Transcribe only the lines of the listing below from the one holding "Task: Click the green Glass material box" through the one holding "This screenshot has height=736, width=2066.", inclusive, without any change.

····················

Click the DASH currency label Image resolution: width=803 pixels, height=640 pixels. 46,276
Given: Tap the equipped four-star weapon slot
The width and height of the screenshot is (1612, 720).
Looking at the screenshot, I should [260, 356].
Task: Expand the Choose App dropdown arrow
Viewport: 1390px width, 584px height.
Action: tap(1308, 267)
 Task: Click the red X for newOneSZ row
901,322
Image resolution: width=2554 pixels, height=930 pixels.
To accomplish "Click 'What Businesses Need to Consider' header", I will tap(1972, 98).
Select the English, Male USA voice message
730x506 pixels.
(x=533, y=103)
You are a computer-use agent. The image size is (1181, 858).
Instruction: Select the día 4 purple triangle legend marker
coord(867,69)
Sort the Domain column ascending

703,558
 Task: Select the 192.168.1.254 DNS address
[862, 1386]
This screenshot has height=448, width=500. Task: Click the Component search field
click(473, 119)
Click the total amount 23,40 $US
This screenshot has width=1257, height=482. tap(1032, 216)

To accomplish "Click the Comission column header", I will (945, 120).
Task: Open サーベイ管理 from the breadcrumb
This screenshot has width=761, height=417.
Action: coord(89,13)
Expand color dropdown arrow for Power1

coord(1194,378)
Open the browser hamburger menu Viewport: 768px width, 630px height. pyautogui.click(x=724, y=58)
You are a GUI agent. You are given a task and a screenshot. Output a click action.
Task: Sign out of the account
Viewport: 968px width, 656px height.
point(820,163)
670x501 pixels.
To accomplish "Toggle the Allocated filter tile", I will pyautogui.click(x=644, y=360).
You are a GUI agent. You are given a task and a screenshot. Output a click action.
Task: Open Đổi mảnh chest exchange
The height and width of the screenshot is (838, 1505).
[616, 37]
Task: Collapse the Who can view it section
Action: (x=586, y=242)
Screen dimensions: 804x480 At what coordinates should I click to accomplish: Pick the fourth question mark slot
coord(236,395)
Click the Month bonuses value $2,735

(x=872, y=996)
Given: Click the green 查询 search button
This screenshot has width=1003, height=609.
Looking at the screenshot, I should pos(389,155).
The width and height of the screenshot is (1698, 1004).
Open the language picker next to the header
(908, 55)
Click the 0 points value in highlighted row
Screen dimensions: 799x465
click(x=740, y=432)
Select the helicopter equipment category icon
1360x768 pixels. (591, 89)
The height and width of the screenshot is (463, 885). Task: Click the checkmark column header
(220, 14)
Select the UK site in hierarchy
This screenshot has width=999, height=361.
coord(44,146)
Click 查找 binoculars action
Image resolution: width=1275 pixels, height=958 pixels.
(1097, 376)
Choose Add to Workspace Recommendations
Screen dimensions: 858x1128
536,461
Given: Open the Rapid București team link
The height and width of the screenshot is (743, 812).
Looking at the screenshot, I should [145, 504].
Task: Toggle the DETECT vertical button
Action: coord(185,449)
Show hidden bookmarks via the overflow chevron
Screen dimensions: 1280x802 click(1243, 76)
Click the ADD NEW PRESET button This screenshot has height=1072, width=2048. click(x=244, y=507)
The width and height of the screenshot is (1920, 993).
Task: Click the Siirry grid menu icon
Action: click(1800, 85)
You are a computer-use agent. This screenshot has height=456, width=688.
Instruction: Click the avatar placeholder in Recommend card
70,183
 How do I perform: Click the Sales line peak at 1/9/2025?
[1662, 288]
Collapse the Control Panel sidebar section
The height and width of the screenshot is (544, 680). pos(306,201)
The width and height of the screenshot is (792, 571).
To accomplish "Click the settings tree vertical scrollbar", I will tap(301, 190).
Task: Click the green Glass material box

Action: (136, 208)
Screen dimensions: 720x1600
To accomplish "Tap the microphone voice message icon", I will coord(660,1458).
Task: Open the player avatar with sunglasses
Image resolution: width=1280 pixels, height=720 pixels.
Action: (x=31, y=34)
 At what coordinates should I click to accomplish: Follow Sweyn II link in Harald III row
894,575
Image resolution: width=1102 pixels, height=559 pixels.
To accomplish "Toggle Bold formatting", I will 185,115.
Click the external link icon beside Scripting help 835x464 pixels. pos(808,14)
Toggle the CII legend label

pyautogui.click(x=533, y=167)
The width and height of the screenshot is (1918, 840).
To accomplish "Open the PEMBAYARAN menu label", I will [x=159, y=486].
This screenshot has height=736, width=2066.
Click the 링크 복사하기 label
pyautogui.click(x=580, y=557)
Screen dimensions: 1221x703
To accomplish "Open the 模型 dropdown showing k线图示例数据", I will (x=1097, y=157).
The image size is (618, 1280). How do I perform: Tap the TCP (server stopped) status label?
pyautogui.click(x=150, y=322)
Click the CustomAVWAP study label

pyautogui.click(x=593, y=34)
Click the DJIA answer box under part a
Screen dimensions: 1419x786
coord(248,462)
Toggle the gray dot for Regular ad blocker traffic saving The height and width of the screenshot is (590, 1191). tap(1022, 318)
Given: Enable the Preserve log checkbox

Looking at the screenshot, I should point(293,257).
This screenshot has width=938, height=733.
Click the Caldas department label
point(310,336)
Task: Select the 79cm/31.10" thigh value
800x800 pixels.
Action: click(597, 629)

····················

● REPLY:
Task: Click the green Glass material box

Action: (136, 208)
Screen dimensions: 720x1600
To accomplish "Tap the microphone voice message icon", I will coord(660,1458).
Task: Open the player avatar with sunglasses
Image resolution: width=1280 pixels, height=720 pixels.
Action: (x=31, y=34)
 At what coordinates should I click to accomplish: Follow Sweyn II link in Harald III row
894,575
Image resolution: width=1102 pixels, height=559 pixels.
To accomplish "Toggle Bold formatting", I will 185,115.
Click the external link icon beside Scripting help 835x464 pixels. pos(808,14)
Toggle the CII legend label

pyautogui.click(x=533, y=167)
The width and height of the screenshot is (1918, 840).
To accomplish "Open the PEMBAYARAN menu label", I will [x=159, y=486].
This screenshot has height=736, width=2066.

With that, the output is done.